HBx通过Wnt/β-catenin通路促进HepG2细胞增殖  被引量：2

作　　者：郑碧云[1] 方雪芬 陈治新[1] 高雯宇 李丹[1] 王小众[1] 

机构地区：[1]福建医科大学附属协和医院消化科,福州350001

出　　处：《福建医科大学学报》2016年第6期354-358,364,共6页Journal of Fujian Medical University

基　　金：国家自然科学基金青年项目(81300321);福建省财政专项经费(闽财指[2015]1297号);福建省自然科学基金青年项目(2016J05189);福建省卫计委中青年骨干重点项目(2014-ZQN-ZD-9);福建省临床医学重点专科资助项目(闽卫科教[2012]149号)
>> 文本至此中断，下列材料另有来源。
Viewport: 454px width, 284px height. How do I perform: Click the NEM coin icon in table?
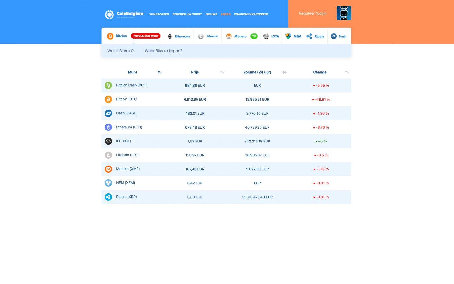coord(108,183)
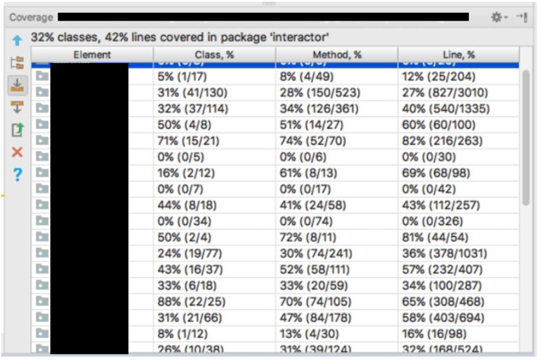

摘　　要：目的探讨Wnt/β-catenin通路在稳定表达乙型肝炎病毒x蛋白(HBx)的HepG2肝癌细胞增殖中的作用机制。方法验证前期构建的HepG2/HBx细胞株能稳定表达HBx蛋白。CCK-8法检测HepG2/HBx,HepG2/mock及HepG2 3组细胞增殖情况,RT-PCR及Western-blot法分别检测上述3种细胞中β-catenin mRNA和蛋白表达水平;最后检测β-catenin选择性抑制剂XAV939(20μmol/L)对各组细胞增殖水平的影响。结果前期构建的HepG2/HBx细胞株能稳定表达HBx蛋白。细胞增殖实验表明,HepG2/HBx组细胞增殖能力强于对照组(P<0.05)。RT-PCR及Western-blot检测结果显示,HepG2/HBx组细胞中β-catenin的mRNA及蛋白表达水平均高于对照组(P<0.05),而HepG2/mock及HepG2组细胞之间则无明显差别。XAV939能够抑制各组细胞的增殖能力,HepG2/HBx组细胞在加入20μmol/L XAV939作用后的增殖速度较加入相同浓度DMSO的HepG2/HBx组细胞下降(P<0.05)。XAV939对HepG2/HBx组细胞增殖的抑制强于对照组。结论 HBx蛋白可以上调肝细胞β-catenin表达,激活Wnt/β-catenin通路,促进肝癌细胞增殖。选择性β-catenin抑制剂可部分逆转该作用。Objective To observe the effect of Wnt/β-catenin pathway on the proliferation of HepG2 cells expressing hepatitis B virus x protein（HBx）stably. Methods We verified that HepG2/HBx cell lines constructed previously in our lab could stably express HBx protein. Then,cell-counting Kit-8（CCK-8）assay was used to detect the proliferation of HepG2/HBx,HepG2/mock and HepG2 cells. RT-PCR and Western-bolt were used to examine the level ofβ-catenin mRNA and protein expression in cells of the three cell groups. Finally,the level of cell proliferation was measured respectively after treated with 20μmol/Lβ-catenin selective inhibitor XAV939 for 24h. Results HepG2/HBx cell lines constructed previously in our lab could stably expressing HBx protein. CCK-8assay displayed that the proliferation rate of HepG2/HBx was higher than that of HepG2/mock and HepG2 cells.The level ofβ-catenin mRNA and protein expression was greater in HepG2/HBx cells compared with that of HepG2/mock and HepG2cells（P〈0.05）. β-catenin selective inhibitor XAV939 suppressed cell growth of the three groups. HepG2/HBx cells with XAV939 showed lower proliferation rate than that with DMSO. The proliferation inhibition rate of HepG2/HBx cells was significantly higher than that of other two groups at three time points（P〈0.05）. Conclusion The results indicate that HBx up-regulatesβ-catenin expression to activate wnt/β-catenin pathway and then promotes HepG2 cells proliferation.

关 键 词：病毒蛋白质类 乙型肝炎病毒X蛋白 细胞增殖 反式激活因子类 原癌基因 

分 类 号：R512.62[医药卫生—内科学]